カメラが回り始めたあの日、誰ひとりとして、それがひとつの時代の終わりを記録することになるとは思っていませんでした。
それは、いつものツアーでした。
いつもの空港。
いつものホテル。
いつもの楽屋。
そして、五人の素晴らしいミュージシャンが、いつものようにステージへ向かう一日。
何年もの歳月が流れて初めて、私たちは気づきました。
あのカメラは、二度と戻ることのない時間を、静かに記録していたのだと。
2003年から2007年までの約4年間、私はYESとともにヨーロッパ各地を旅しました。
Full Circle Tour、35th Anniversary Tour、そしてソロ・ツアー、リハーサル、レコーディング、テレビ出演。

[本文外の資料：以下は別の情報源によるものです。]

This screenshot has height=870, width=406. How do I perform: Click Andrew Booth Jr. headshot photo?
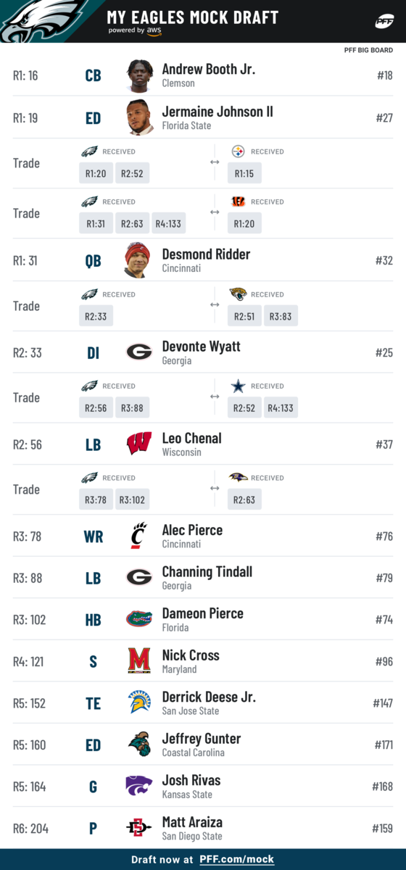point(139,75)
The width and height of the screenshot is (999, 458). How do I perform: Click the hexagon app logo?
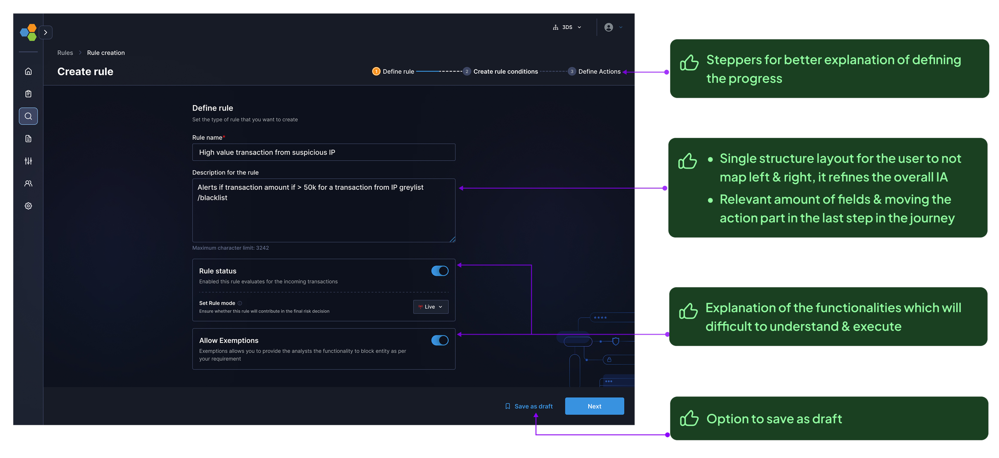point(28,33)
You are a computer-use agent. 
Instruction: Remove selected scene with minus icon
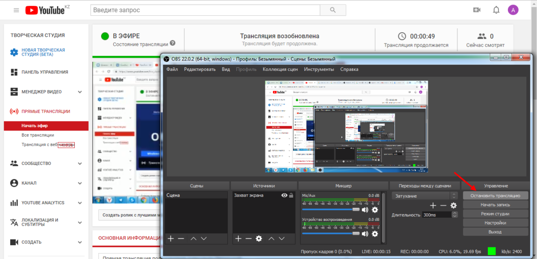(x=181, y=239)
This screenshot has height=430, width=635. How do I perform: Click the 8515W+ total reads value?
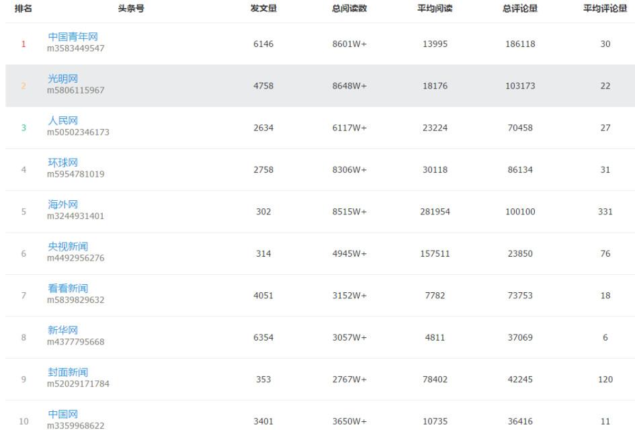coord(349,212)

空港、ツアーバス、楽屋、そしてステージへ続く長い廊下。
そのどこかで、カメラは「バンド」を撮ることをやめ、「人」を映し始めていました。
脚本はありません。
インタビューもありません。
誰ひとりとして、カメラのために演じてはいません。
そこにあるのは、
ありのままの時間だけです。
いま、その中の何人かは、もう私たちのもとにはいません。
それぞれが新しい音楽の道を歩み、
YESもまた、新しい時代へ進み続けています。
しかし、この映像の中の時間だけは、
あの日のままです。
そのまま。
変わることなく。
二度と戻ることのない瞬間として。